Is Daylight Saving Time Making You Crazy?
Is Saving Time Still Relevant?
Not only is this Sunday the day we spring forward and lose an hour of sleep, it’s the 100th anniversary of Daylight Saving Time. It hasn’t been 100 continuous years though; DST officially became a real thing in 1966. Let’s talk a little bit about DST…
What Is the Reason for It?
The original rationale was to have more hours of daylight in the evening, so we would use less electricity. There hasn’t been a significant drop in power usage though, most likely because of other electric usage like air conditioning. At my house the blinds are closed for privacy, so additional sunlight doesn’t help to light up my house. I’d bet this is true for many people in urban and suburban areas.
What Are Some of the Negatives?
Lack of sleep is a big one, that hour loss each spring takes a week or more to adjust to. Until your internal clock is reset, you run the risk of increased health and safety problems. For instance, strokes and heart attacks are increased in the first days after the spring time change. Car accidents and on-the-job errors also have an uptick in the same period.
Are There Any Positives?
Absolutely! Many businesses benefit from the additional sunlight in the summer such as golf courses, water parks, and outdoor restaurants. People who frequent these types of businesses get more time to enjoy them as well. Here in coastal Texas, I love sitting at a waterside establishment in the evening to enjoy the sea breeze, friends, and live music.
My Informal Poll
I casually mentioned on social media the other day that I had never adjusted the clock on my thermostat last fall and that I’m happy it will now be correct. Many of my friends chimed in with comments on DST, and it seems my tiny slice of the world matches what I’ve read in official polls. My morning people friends are unhappy about losing the light when they get up, and my night owl friends are thrilled.
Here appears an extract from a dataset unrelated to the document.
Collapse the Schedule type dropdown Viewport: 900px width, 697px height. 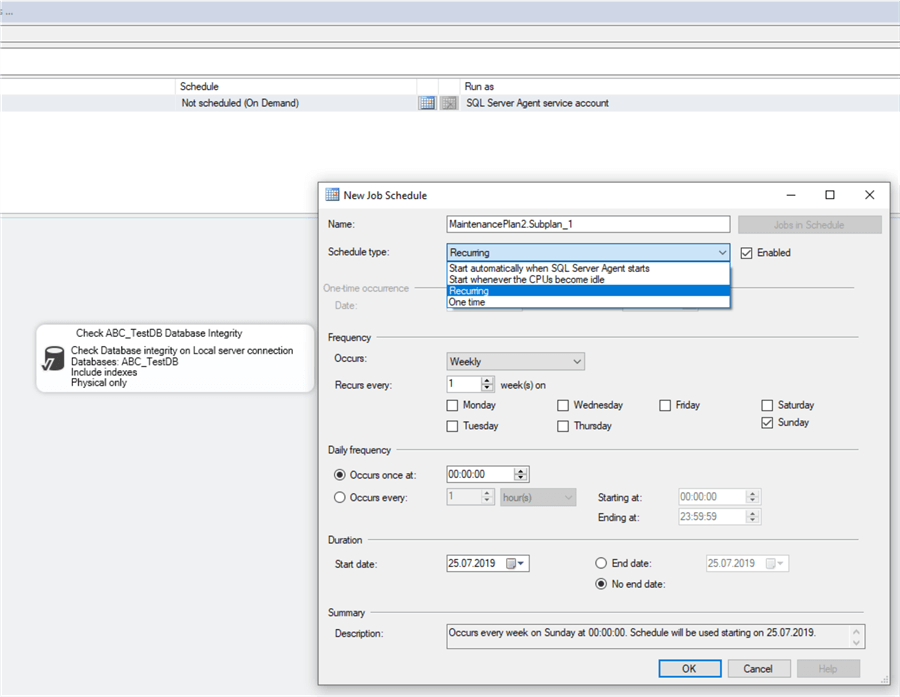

Arizona and Hawaii are the only states who don’t observe DST, but there used to be counties in some states that didn’t. That must have been difficult to keep straight! I lived on the AZ/NV border for a year and keeping track of time was sometimes a challenge.
So, Is It Still a Good Idea?
I guess it depends on who you talk to. The evening light is a wonderful thing, and I’d be glad to have it year-round. I’m a night owl though; my morning friends think I’m nuts. I agree with my family in Mexico, the change in time twice a year is “el tiempo loco” and causes more chaos than it is worth. I’m happy that most of my time keeping devices are internet enabled and will self-adjust, but I still have to change a few manually.